Wir predigen den ganzen Tag Toleranz und Vielfalt unter Menschen. Und das ist gut so, längst überfällig. Aber warum behandeln wir andere Lebewesen nicht genauso? Warum reduzieren wir unsere Appelle auf unseresgleichen? Warum fragen wir bei einem Hund nach, welchen Stammbaum er hat, welche Herkunft, welches Fell? Warum muss ein Hund äußerliche Merkmale erfüllen, um uns zu gefallen und, im schlimmsten Fall, das Leben zu verdienen? Ich habe dafür kein Verständnis.
Und ich frage mich auch, warum ich mir nicht schon damals, mit Mitte 20, statt eines Labradors vom Züchter einen Hund aus dem Tierschutz geholt habe? Meine Antwort, die zwar wahr ist, mich aber heute beschämt: Als ich die Labradorhündin kaufte, hat mein eigenes Selbstbewusstsein nicht für einen Mischling gereicht. Der schicke, vorzeigbare Rassehund musste es sein. Wie armselig.
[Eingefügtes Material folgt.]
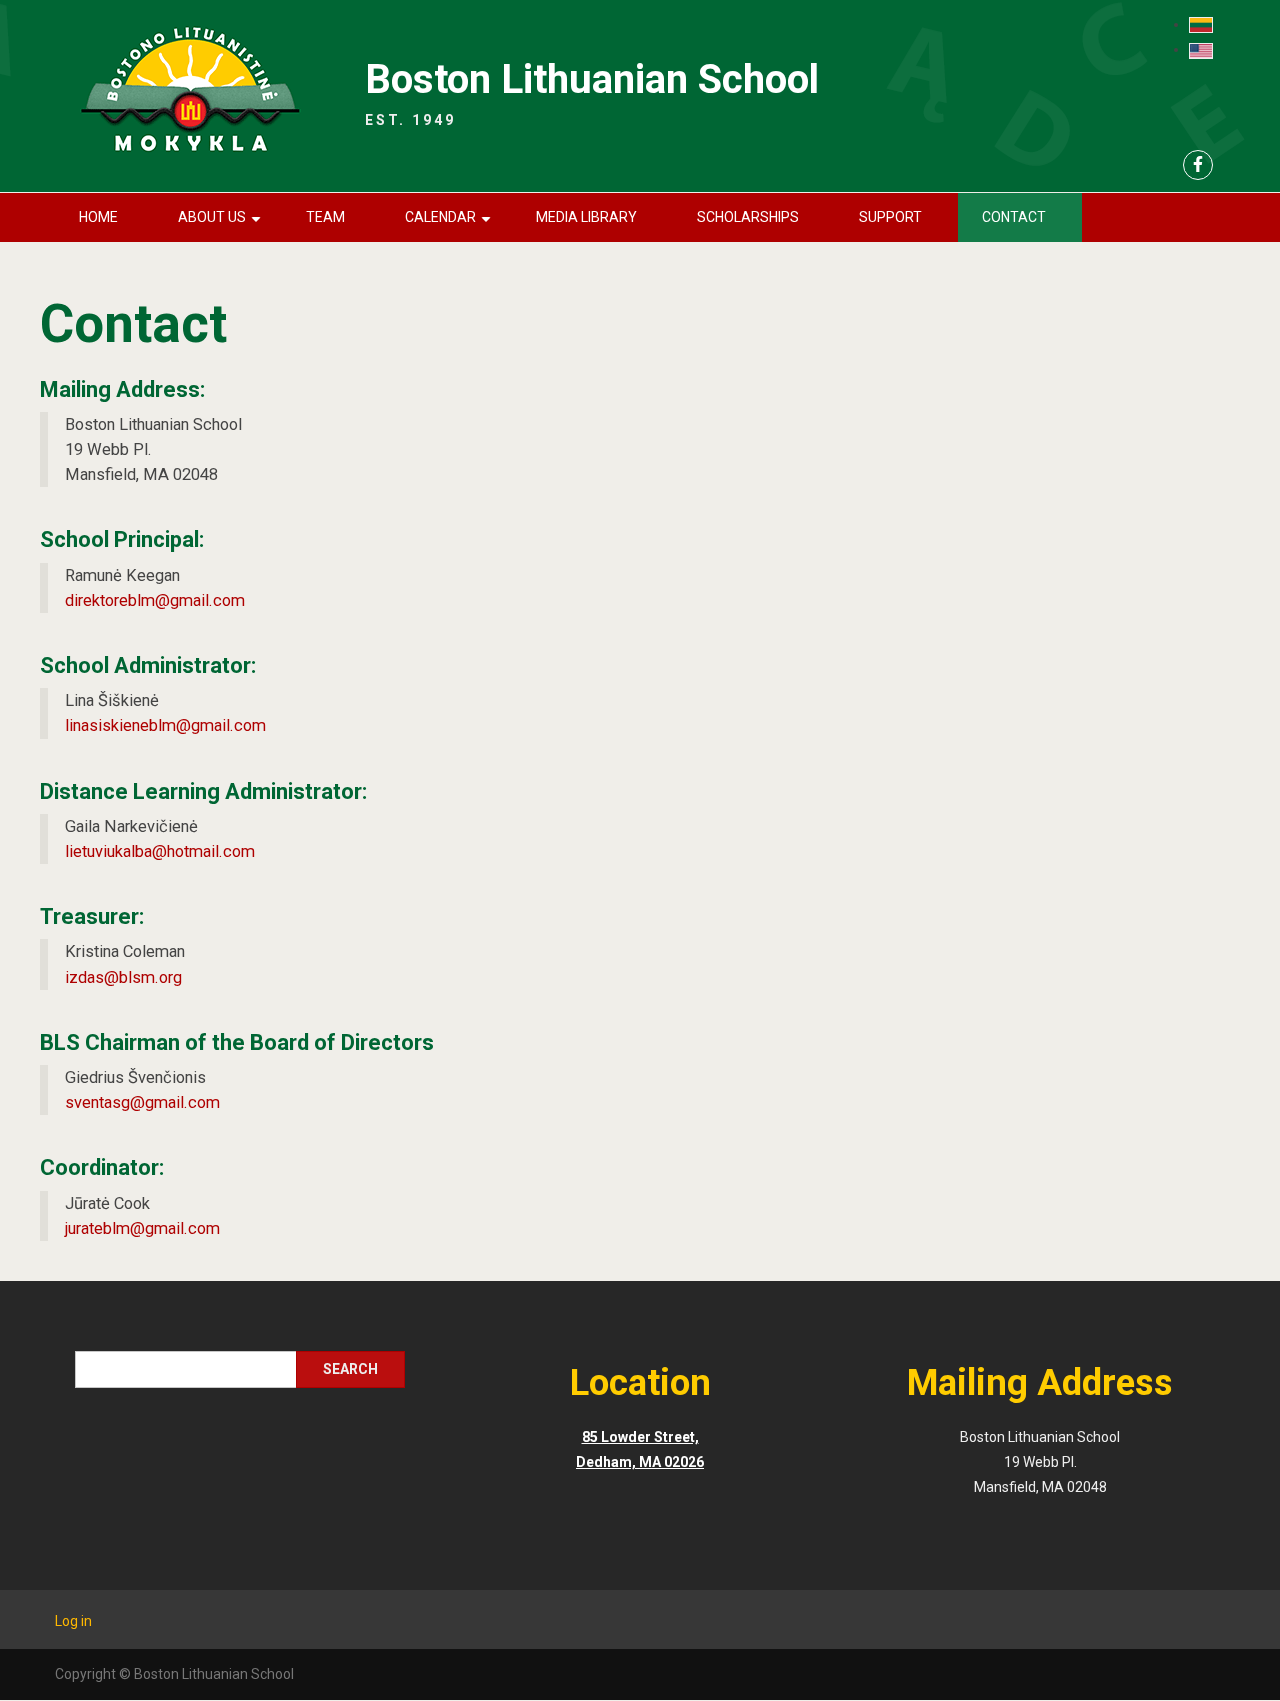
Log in (73, 1621)
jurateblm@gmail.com (142, 1228)
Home (98, 217)
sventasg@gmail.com (142, 1102)
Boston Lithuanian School (592, 79)
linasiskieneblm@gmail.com (165, 725)
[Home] (189, 91)
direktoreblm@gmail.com (155, 600)
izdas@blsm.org (123, 977)
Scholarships (748, 217)
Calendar (451, 225)
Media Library (586, 217)
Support (890, 217)
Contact (1014, 217)
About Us (223, 225)
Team (325, 217)
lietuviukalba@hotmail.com (160, 851)
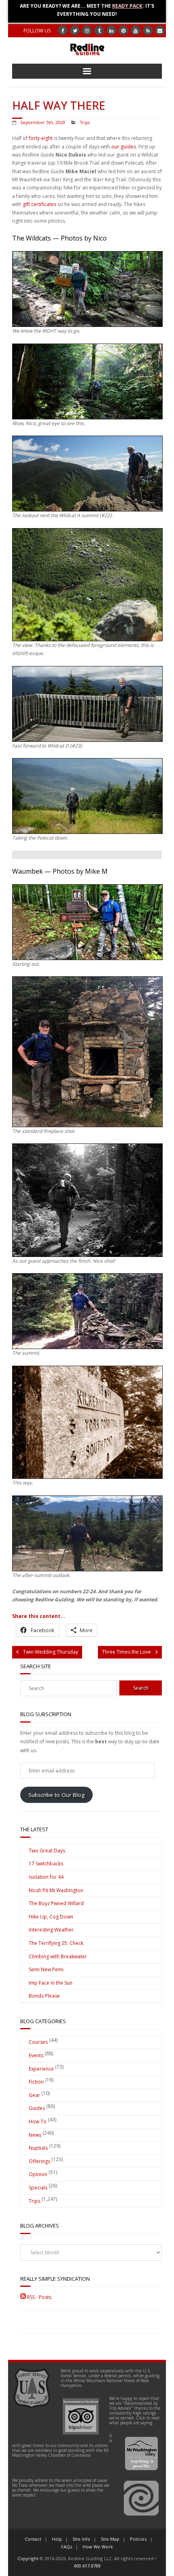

STERN PAID Jagd und Hund Kontroverse 17.27
Die aktuellen Geschehnisse in der Türkei haben naturgemäß für Empörung unter Tierschützern gesorgt. Der Deutsche Tierschutzbund spricht von „einer Vorgehensweise, die nachweislich nicht zum Erfolg führt“. Denn das neue Tötungsgesetz der Türkei wurde bereits in Rumänien ausprobiert, an der Zahl der Tiere habe sich dort seitdem jedoch nichts geändert. Trotzdem zieht die Türkei, blind für jede Realität, den Massen-Hundemord in Erwägung.
Wir müssen mehr über Tierschutz reden
Vielleicht sollten wir alle mehr über Tierschutz reden, unsere eigenen Handlungen und Wünsche mehr hinterfragen. Was kann mir die französische Bulldogge vom Züchter mehr geben als der kleine, heimatlose Welpe aus der Türkei? Ich kann Ihnen versichern: nichts. Das Gefühl, einem Hund ein Zuhause zu geben, das er ansonsten nie bekommen hätte, ist unbezahlbar.
Ich wünsche mir, dass weltweit das Konzept der Hunde- und Katzenzucht überdacht wird. Ausgenommen Züchtungen, die als Servicedog, Spürhunde, Sporthunde oder andere Nutz- und Arbeitstiere gebraucht werden. Nein, es geht mir um Züchtungen, die nur der Optik dienen und das verhungerte Selbstwertgefühl eines Besitzers, der sich brüsten will, kompensieren sollen. So wie es einst bei mir war.
Denken Sie einfach daran: Immer, wenn wieder ein Hund vom Züchter gekauft wird, stirbt irgendwo der Traum eines Tierschutzhundes von einem schönen Zuhause. Und bald hängt das Leben der kleinen Fellnasen in der Türkei von der Einschätzung ab, ob sie „krank“ oder „gefährlich“ sind. Überlegen Sie sich also gut, ob nicht auch ein Welpe oder – falls man Erfahrung mit Hunden hat – auch ein erwachsener Hund aus dem Tierschutz Ihr bester Freund werden kann.
Es ist eine Entscheidung zwischen Wollen und Sein.
Und manchmal auch zwischen Leben oder Tod.